Problem to solve:
Transcribe each entry. Change nothing.

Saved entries

※ ※ ※

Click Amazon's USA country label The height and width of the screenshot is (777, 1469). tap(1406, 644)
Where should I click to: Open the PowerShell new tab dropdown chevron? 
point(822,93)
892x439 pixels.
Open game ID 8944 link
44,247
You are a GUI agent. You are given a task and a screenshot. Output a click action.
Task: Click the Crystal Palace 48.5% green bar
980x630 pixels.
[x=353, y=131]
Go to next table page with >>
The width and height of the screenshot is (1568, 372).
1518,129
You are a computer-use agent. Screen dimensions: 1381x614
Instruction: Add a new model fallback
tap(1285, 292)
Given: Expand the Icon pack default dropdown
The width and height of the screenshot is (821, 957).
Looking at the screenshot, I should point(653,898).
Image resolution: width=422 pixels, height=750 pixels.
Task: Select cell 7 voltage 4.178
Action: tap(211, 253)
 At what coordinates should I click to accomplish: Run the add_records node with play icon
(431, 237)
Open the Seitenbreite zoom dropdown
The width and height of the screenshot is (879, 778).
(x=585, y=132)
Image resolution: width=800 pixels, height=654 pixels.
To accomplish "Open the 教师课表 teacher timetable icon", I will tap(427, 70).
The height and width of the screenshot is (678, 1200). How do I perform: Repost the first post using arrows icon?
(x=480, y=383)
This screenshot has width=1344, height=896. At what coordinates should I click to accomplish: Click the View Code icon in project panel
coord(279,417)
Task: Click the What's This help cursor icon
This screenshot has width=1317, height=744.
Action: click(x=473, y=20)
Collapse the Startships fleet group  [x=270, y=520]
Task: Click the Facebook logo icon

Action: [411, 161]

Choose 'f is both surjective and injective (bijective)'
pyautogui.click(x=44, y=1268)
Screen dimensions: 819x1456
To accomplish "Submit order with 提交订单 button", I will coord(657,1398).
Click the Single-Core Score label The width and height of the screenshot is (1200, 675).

※ ※ ※

Result of this task:
Click Amazon's USA country label The height and width of the screenshot is (777, 1469). tap(1406, 644)
Where should I click to: Open the PowerShell new tab dropdown chevron? 
point(822,93)
892x439 pixels.
Open game ID 8944 link
44,247
You are a GUI agent. You are given a task and a screenshot. Output a click action.
Task: Click the Crystal Palace 48.5% green bar
980x630 pixels.
[x=353, y=131]
Go to next table page with >>
The width and height of the screenshot is (1568, 372).
1518,129
You are a computer-use agent. Screen dimensions: 1381x614
Instruction: Add a new model fallback
tap(1285, 292)
Given: Expand the Icon pack default dropdown
The width and height of the screenshot is (821, 957).
Looking at the screenshot, I should point(653,898).
Image resolution: width=422 pixels, height=750 pixels.
Task: Select cell 7 voltage 4.178
Action: tap(211, 253)
 At what coordinates should I click to accomplish: Run the add_records node with play icon
(431, 237)
Open the Seitenbreite zoom dropdown
The width and height of the screenshot is (879, 778).
(x=585, y=132)
Image resolution: width=800 pixels, height=654 pixels.
To accomplish "Open the 教师课表 teacher timetable icon", I will tap(427, 70).
The height and width of the screenshot is (678, 1200). How do I perform: Repost the first post using arrows icon?
(x=480, y=383)
This screenshot has width=1344, height=896. At what coordinates should I click to accomplish: Click the View Code icon in project panel
coord(279,417)
Task: Click the What's This help cursor icon
This screenshot has width=1317, height=744.
Action: click(x=473, y=20)
Collapse the Startships fleet group  [x=270, y=520]
Task: Click the Facebook logo icon

Action: [411, 161]

Choose 'f is both surjective and injective (bijective)'
pyautogui.click(x=44, y=1268)
Screen dimensions: 819x1456
To accomplish "Submit order with 提交订单 button", I will coord(657,1398).
Click the Single-Core Score label The width and height of the screenshot is (1200, 675).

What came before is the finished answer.